Apache Pinot

Is anyone else using Pinot’s Hadoop map-reduce support for building segments? Asking because after switching to 0.8 (from 0.7.1) it no longer works (issue with not finding HDFS plugin), plus some other odd issues.

LinkedIn uses the one in `/pinot-plugins/pinot-batch-ingestion/v0_deprecated/pinot-hadoop` dir

And the latest version we’re using is `de2f0e04dca8130a09ea902787a75997b70cc16d` in github repo.

<@U01ECR21TEE> If you could share details about the issue you are seeing that would be helpful.

Hi <@UDRJ7G85T> &amp; <@UDQU92KBK> - thanks, I’ve been waiting for the ops team to resolve what seems like a logging issue (not seeing output that should be there), as then I’ll have better details on what I think is going on.

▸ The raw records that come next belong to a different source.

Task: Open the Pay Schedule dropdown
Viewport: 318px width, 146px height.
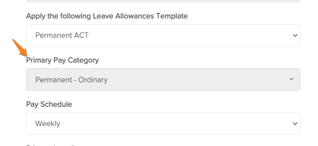Action: point(163,124)
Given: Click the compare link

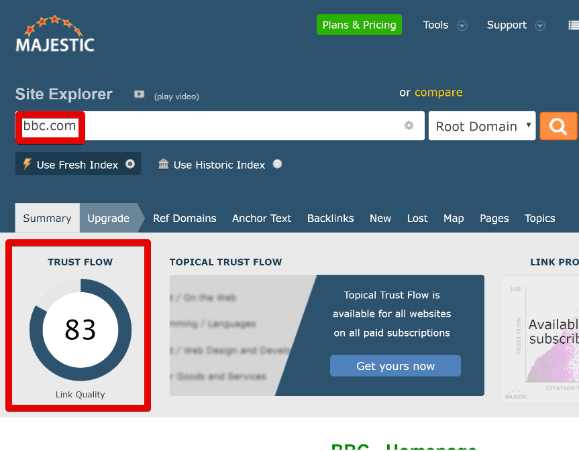Looking at the screenshot, I should [438, 92].
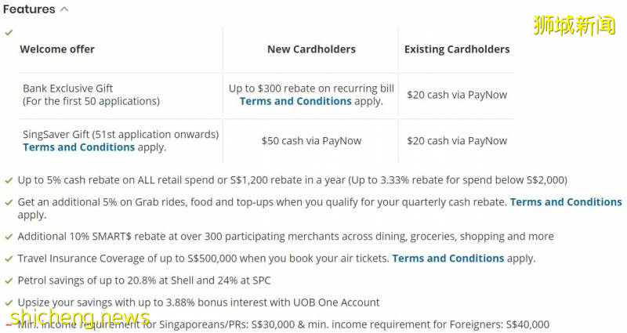The height and width of the screenshot is (333, 627).
Task: Click checkmark beside SMART$ rebate feature
Action: [x=9, y=237]
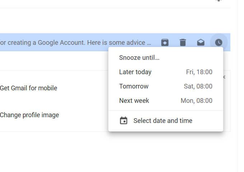Open Change profile image

point(29,115)
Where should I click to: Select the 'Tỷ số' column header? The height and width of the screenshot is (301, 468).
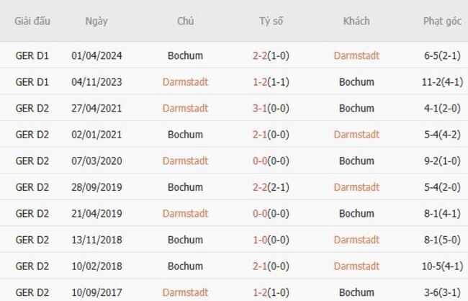pos(271,21)
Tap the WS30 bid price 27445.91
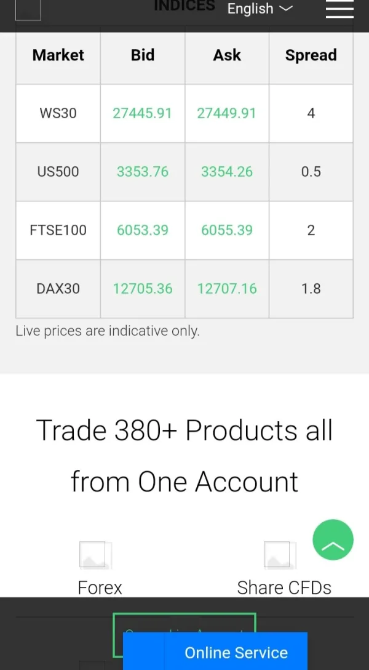Viewport: 369px width, 670px height. [x=142, y=113]
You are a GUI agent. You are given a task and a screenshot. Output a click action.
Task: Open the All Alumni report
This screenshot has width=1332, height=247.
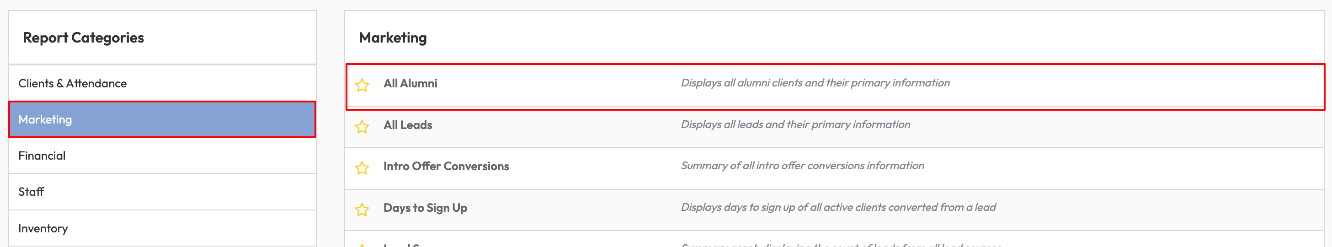pyautogui.click(x=410, y=83)
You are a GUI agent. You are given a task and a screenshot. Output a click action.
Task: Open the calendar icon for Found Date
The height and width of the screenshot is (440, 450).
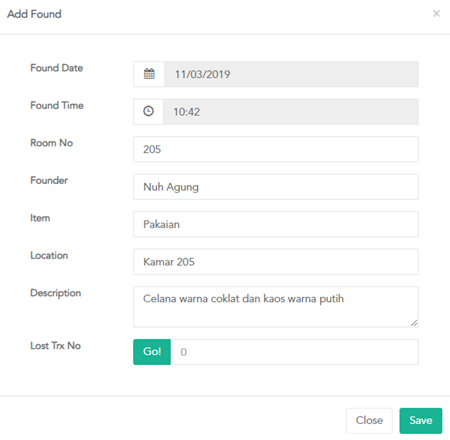coord(149,74)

But main issue is plugins (HDFS, specifically) don’t seem to be on the classpath when the map task starts up, even though the tarball is created and exists in the Yarn distributed cache (and contains the expected jars).

<@U01TGKU0GQ3> this sounds similar to the spark issue we saw?

<@UDQU92KBK> <@U01TGKU0GQ3> - is this captured by a GitHub issue? I did a quick scan and didn’t see anything that looked similar.

I found the discussion (from 4 days ago) with <@U01TGKU0GQ3> and <@U02AAQ2P1HA> about failures using Spark, which I assume is what <@UDQU92KBK> meant by “the spark issue”.

Yeah, I was referring to the issue you found <@U01ECR21TEE>.

<@U01ECR21TEE> Have you tried explicitly specifying pinot-hdfs plugin in extrsJavaOptions. I too faced some issue with some hdfs  class not found. I added it in extraJavaOptions to resolve this
 `spark.driver.extraJavaOptions=-Dplugins.include=pinot-s3,pinot-parquet,pinot-hdfs`

<@U01ECR21TEE> yes there are some oddities around how things are working in certain Spark versions vs. others with same exact steps and we are looking into it. On Spark side in between using `dependencyJarDir` in ingestion yaml (need to manually upload all plugin jars to HDFS/S3/GCS path) and using `--jars` has worked well in my testing. Just by using `-Dplugins` in the command should cause jars to be packaged and added to YARN distributed cache but somehow that's not always happening. In any case would be good to first get a stack trace of exact error to confirm if this might be known issue or new one.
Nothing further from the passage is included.